To my complete surprise and sheer fucking amazement, I found her looking down at me intently, listening to every word. She was still as stone, letting me hold her necklace. She sucked in a breath and her voice was stronger this time. “You can’t ask me to come back to you. It isn’t fair.”

“You’re right. It isn’t fair. None of it is. None of what I’ve put you through is fair. All of this, right here?” I turned slightly to give her a better view of the photographers and fans who had gathered on the corner to catch a glimpse of our display. “I’ll give it all up. I don’t give a shit about any of it, do you understand? The publishing deal, the money, the success, all of it…I’ll walk away from it in a heartbeat if I can just have you back in my arms, in my bed, and in my life. I’ll spend the rest of my days devoting every fucking thing I have to you and you alone. Nothing is worth what I have with you. Will you please give me a chance to prove that to you?”

“I don’t want you to give up your career, that’s insane.” She was sobbing now, her tears running down her cheeks and onto the tips of my fingers at her throat. “I don’t know if I’ll ever trust you again. I can’t marry you.”

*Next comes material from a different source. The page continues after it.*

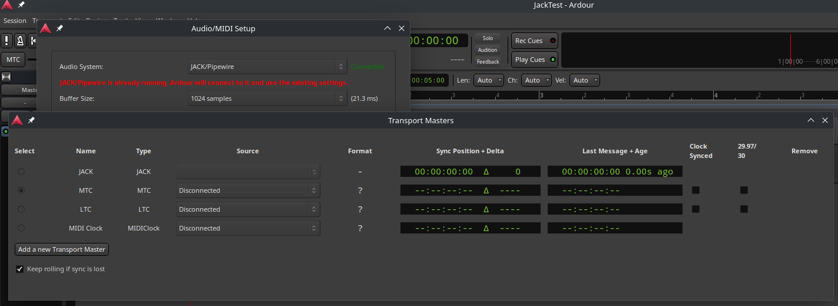Open the Session menu
This screenshot has height=306, width=838.
click(15, 21)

“But I want to give it up. I don’t want to put myself around anything that will shake your trust in me ever again. I don’t want any miles between us, no other women, no nothing. I’m completely committed to making you comfortable again, to giving you reason to trust me again. I’ll work at it for as long as it takes, and I fucking mean that, Kate. I mean it. You don’t have to marry me. Ever, if you don’t want. This is all on your terms.”

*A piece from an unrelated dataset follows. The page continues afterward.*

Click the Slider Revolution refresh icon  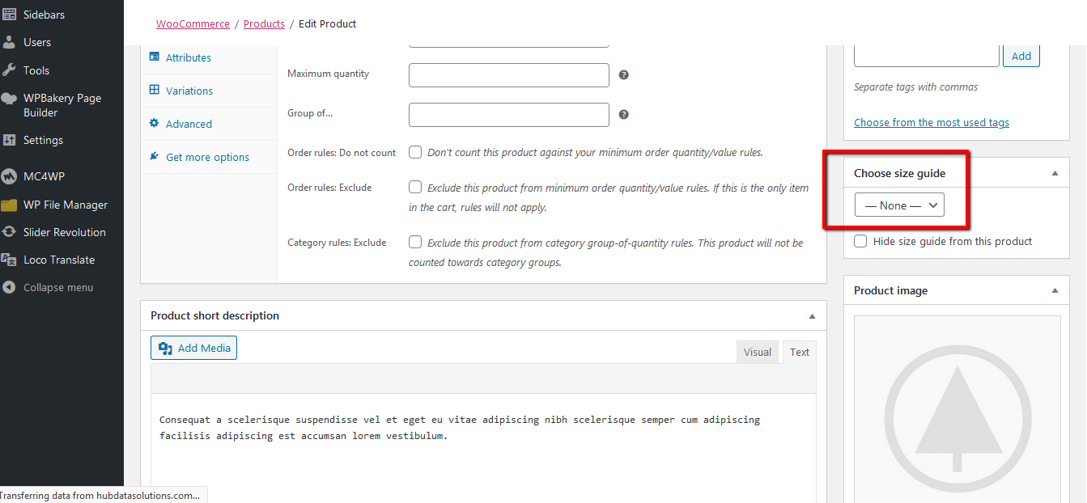click(x=10, y=232)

“What will you do for money? What about your writing? You have to write.”

“Fuck the money. I’ll have enough to take care of us, and that’s all that will matter. I’m pulling out on the book deal. Neda spoke to me about it yesterday. I told her I’d give her an answer on Monday. I need to hammer out some details, but I’m done. I’m going to self-publish and pave my own way.”

“But the movie and the advance—”

“I’m going to pay it all back. My parents will help if that’s what it comes to. Neda said there’s a chance the movie rights might still work out. Either way, I couldn’t care less. Let them take it, let them have it all. If I never see a dime from any of it, I’ll die a happy man, I swear it.” I pulled off my hat and gestured to my tired, unshaven face. “Will you fucking look at me? I’m a mess, Kate. I’m not happy, and I won’t be unless I have you. Even a small part of you. I’ll take whatever I can get. Please.”

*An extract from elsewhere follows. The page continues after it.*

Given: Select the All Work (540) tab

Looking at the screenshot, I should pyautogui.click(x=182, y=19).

She reached into her bag for a tissue, bringing one to her runny nose. “Every time I look at you, I see her face. Don’t you understand what that’s done to me?”

I slowly hung my head, the shame tearing at my insides. It would always come back to this. How would I ever heal this for her? Raising my head again, I brought my hands to her knees and braced them tightly. “She’s poison. She’s nothing to me, never was. I wasn’t in my right mind when I touched her, and if I could go back and do it all over again, I never would have stepped foot in that club. But I did and I can’t go back. You just have to know that I thought you were leaving me. You have to know that I had to drink before I touched her, because I couldn’t stand to do it sober, and that I swear on my life I stopped it.
I stopped it.
And you have to know that I’ll be here, waiting, until you can even think about kissing me again. We can date, start from scratch…whatever you want, Kate. I’m a broken man without you.” I was a broken man before her, but living with her love and then losing it had smashed me into a million pieces, leaving me more shattered than ever before.

She was about to respond, but stalled and lifted her chin to stare over my shoulder.

I could feel his presence before he spoke.

“Everything okay, Kate?” Carter asked. I let go of Kate and rose to my feet, turning to face him. Just as I’d suspected, his greeting was cold as death. “Ryan.”

“Hi, Carter.”

Kate stood and handed him the paper bag. “Got our crepes. Everything’s okay, can we have a second?”

“Sure,” he eyed me bitterly, “I’ll wait for you at the station.”